PutinTeam
- Named after: Vladimir Putin
- Formation: 2 November 2017; 8 years ago
- Founder: Alexander Ovechkin
- Legal status: Active
- Website: https://putin-team.ru//

= PutinTeam =

Social movement

PutinTeam is a social movement announced in 2017 by NHL player Alexander Ovechkin to support Russian President Vladimir Putin and his 2018 Russian presidential campaign.

Ovechkin has a personal relationship with Putin. Ovechkin has a personal phone number for Putin and received a present from Putin at his wedding in 2016.

PutinTeam was first announced in a 2 November 2017 post on Ovechkin’s Instagram account, which has over one million followers. On 23 November, Ovechkin announced on his Instagram that the group's official website had been launched. On the soft launch of the site, visitors were encouraged to sign up for the team, track related news, participate in contests and attend and organize events.

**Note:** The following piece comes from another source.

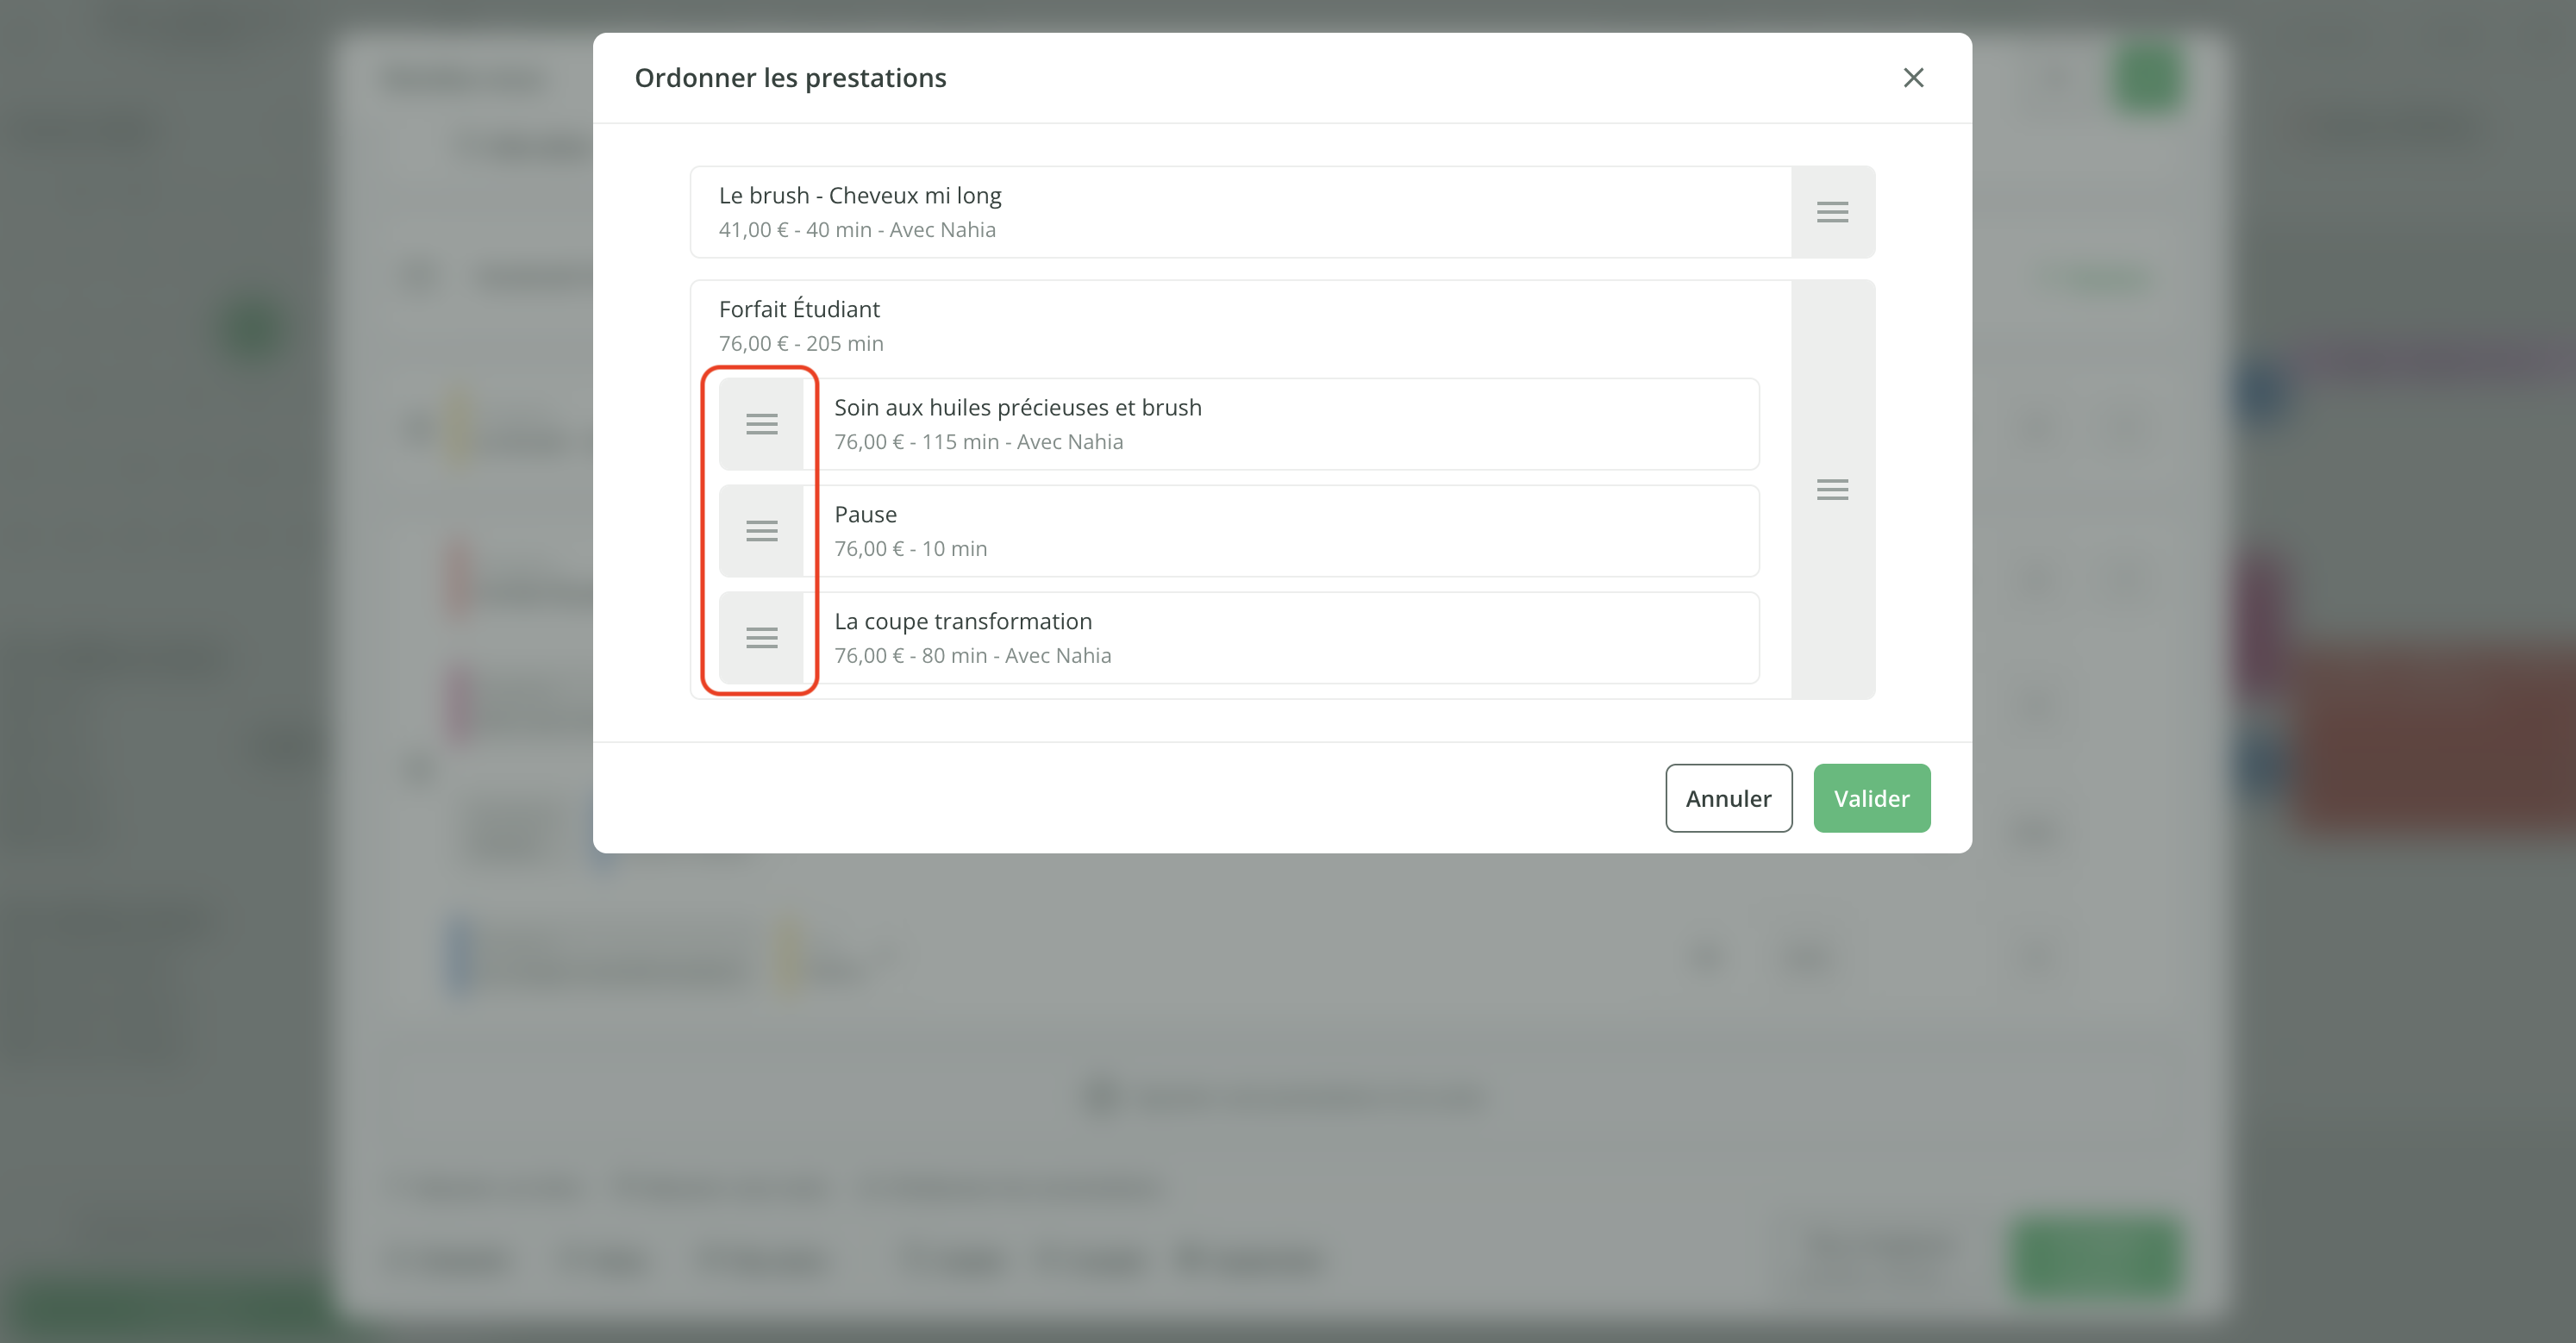Click the Forfait Étudiant package title
2576x1343 pixels.
[x=799, y=309]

Ovechkin has claimed that the idea for PutinTeam was all his and that the group is non-political in its nature. However, Vedomosti, a Russian financial newspaper, reported that Kremlin sources have said that IMA-Consulting (under sanctions by New Zealand, the UK, and Ukraine) were behind the creation of the organization.

The Kremlin spoke in support of the movement after its announcement.

Fellow NHL player Evgeni Malkin, who announced his own support for the movement, stated, "We want (Putin) to understand that we support him….We just try to offer our support because, in 2018, we have the World Cup in Russia; they have elections, too".

In addition Alexander Ovechkin, the PutinTeam movement also included many Russian sportsmen, actors, musicians and social activists: Evgeni Malkin, Yelena Isinbayeva, Sergey Karjakin, Sergey Tetyukhin, Nikolay Rastorguyev, Polina Gagarina, Dima Bilan, Ilya Kovalchuk, Nyusha, Andrey Merzlikin, Pavel Bure, Evgeni Plushenko, Nikolay Baskov, Sergei Krikalev, Mikhail Galustyan, Alexander Legkov, Anton Shipulin, Ivan Tcherezov, Alexandr Karelin and others.